Results Placental vascular resistance and umbilical artery PI increased significantly with placental embolization. During hypoxaemia, mean LV MPI increased significantly only in fetuses with an intact placenta, returning to baseline during the recovery phase. Right ventricular MPI was unaffected. Expression of the hypoxaemic genes was no different with or without placental embolisation. Significantly lower expression of genes involved in cardiac contractile function and its regulation were seen in the group with placental embolisation. Using speckle tracking echocardiography, baseline mean (SD) left and right ventricular global longitudinal strains were -18.7% (3.8) and -14.3% (5.3) respectively (p = 0.003). Hypoxaemia at 30 and 120 minutes led to a significant reduction (less deformation) in the global longitudinal strain of the LV, while the global circumferential and radial strains were not affected by fetal hypoxaemia. During the recovery period, LV global longitudinal strain returned back to baseline level. Right ventricular global longitudinal, circumferential or radial strains did not change significantly. In the third set of experiments, fetal hypoxaemia did not affect RVCO that remained unchanged in both groups. However, LVCO and combined cardiac output fell significantly in both the groups during hypoxaemia and remained significantly lower in recovery phase than at baseline. In both groups, lung volume blood flow decreased and flow across the ductus arteriosus increased significantly during hypoxaemia phases with no difference between the Sildenafil and control groups. During hypoxaemia phases left but not right ventricular global longitudinal deformation was reduced (p = 0.003) in both groups. Both right and left ventricular and isovolumic relaxation velocity (IVRV) decreased significantly during hypoxaemia phases with no apparent effect of Sildenafil. Fetal hypoxaemia led to pulmonary arterial vasoconstriction, decreased lung volume blood flow, increased shunting through the ductus arteriosus, reduced left ventricular cardiac output and was associated with evidence of cardiac dysfunction on echocardiography.
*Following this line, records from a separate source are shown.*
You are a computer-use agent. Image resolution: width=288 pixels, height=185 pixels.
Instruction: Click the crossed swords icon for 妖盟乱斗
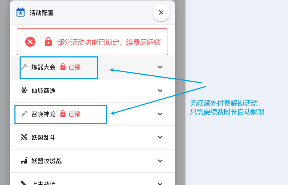point(24,137)
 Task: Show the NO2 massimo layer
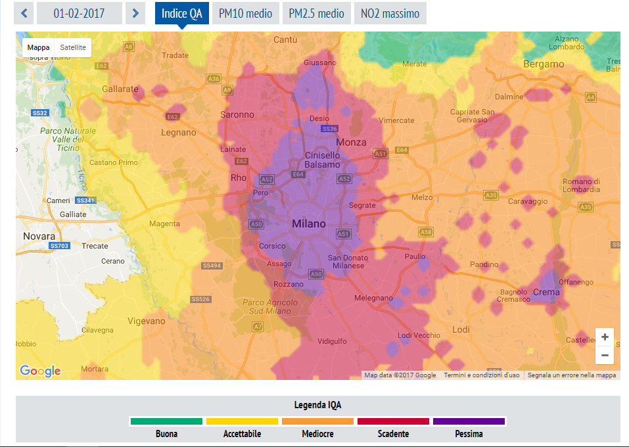coord(390,13)
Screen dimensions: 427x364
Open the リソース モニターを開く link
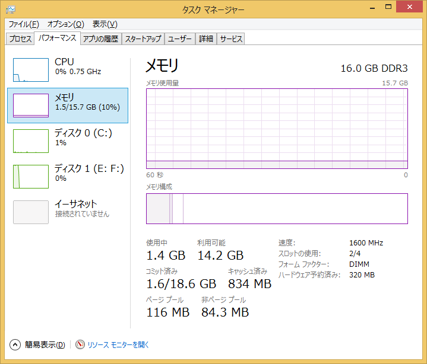point(118,344)
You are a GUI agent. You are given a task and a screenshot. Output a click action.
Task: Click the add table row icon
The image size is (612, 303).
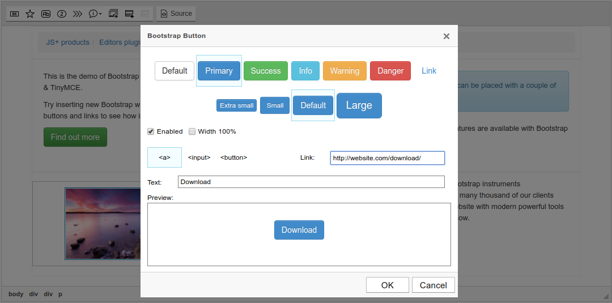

Conclusions In near-term sheep fetus, fetal left ventricle is more sensitive to acute hypoxaemia than the right ventricle. LV global longitudinal and circumferential deformations are greater as compared to RV. Acute hypoxaemia leads to LV rather than RV dysfunction as demonstrated by decreased deformation. Direct administration of Sildenafil to hypoxic fetuses did not reverse redistribution of cardiac output or ameliorate hypoxaemia induced cardiac dysfunction.